Work request: Copy, from the entries below, each line where the word "agent" can be found.

Material provided:
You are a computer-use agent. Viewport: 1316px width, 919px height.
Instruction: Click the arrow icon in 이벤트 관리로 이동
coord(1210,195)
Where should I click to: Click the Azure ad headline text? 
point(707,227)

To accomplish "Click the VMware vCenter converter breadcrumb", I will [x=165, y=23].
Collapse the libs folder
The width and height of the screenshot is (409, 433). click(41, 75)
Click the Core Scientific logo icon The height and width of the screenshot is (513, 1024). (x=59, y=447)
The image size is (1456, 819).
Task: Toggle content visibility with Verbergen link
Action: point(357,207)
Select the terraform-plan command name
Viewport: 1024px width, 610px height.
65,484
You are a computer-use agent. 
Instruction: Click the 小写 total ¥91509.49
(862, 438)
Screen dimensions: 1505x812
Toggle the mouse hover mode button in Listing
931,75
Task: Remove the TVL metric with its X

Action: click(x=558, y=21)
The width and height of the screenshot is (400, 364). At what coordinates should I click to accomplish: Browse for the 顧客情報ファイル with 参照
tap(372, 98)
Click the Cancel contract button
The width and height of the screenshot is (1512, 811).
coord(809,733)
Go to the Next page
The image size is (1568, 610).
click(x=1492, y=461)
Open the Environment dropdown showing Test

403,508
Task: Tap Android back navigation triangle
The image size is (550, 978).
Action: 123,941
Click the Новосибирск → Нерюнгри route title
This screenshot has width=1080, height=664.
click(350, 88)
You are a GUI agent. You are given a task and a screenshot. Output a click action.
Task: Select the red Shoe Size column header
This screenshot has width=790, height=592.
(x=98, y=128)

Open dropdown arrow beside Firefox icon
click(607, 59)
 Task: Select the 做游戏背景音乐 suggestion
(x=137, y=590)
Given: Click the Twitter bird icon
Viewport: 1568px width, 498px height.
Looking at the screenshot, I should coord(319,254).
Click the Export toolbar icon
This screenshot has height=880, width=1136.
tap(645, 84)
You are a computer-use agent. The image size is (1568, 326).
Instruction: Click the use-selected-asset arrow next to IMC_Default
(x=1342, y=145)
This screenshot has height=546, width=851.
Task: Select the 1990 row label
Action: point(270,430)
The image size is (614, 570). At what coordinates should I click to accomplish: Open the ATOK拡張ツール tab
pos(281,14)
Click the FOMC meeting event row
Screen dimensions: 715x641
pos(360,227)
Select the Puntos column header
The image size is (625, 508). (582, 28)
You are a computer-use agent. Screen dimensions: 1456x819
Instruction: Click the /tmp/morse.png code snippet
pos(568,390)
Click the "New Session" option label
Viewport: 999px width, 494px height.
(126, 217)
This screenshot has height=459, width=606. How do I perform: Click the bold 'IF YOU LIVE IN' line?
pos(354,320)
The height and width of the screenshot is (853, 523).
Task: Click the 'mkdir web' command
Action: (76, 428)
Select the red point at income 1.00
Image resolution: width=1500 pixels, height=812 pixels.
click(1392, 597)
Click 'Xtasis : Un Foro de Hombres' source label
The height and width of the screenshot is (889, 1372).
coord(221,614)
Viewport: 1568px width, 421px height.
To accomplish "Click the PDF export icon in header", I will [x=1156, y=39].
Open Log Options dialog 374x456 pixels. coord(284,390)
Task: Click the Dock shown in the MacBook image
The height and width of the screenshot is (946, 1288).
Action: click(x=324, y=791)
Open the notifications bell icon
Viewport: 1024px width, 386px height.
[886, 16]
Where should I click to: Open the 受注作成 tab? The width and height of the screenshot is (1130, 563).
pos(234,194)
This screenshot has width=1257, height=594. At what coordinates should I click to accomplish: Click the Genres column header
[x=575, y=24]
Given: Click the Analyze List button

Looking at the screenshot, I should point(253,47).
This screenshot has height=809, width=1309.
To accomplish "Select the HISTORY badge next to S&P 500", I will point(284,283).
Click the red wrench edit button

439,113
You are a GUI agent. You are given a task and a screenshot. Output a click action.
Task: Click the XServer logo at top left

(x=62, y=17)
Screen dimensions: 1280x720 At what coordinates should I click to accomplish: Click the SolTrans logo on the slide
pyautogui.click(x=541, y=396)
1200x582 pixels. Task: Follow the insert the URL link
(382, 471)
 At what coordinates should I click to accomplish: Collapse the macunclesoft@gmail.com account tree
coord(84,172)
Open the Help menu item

Your response:
You are a computer-use agent. Viewport: 1316px width, 919px height.
You are a computer-use agent. 
You are a GUI agent. You are given a task and a screenshot. Output a click action.
You are a computer-use agent. The image size is (1568, 326).
You are a computer-use agent. Screen dimensions: 1456x819
You are a GUI agent. You are given a task and a screenshot. Output a click action.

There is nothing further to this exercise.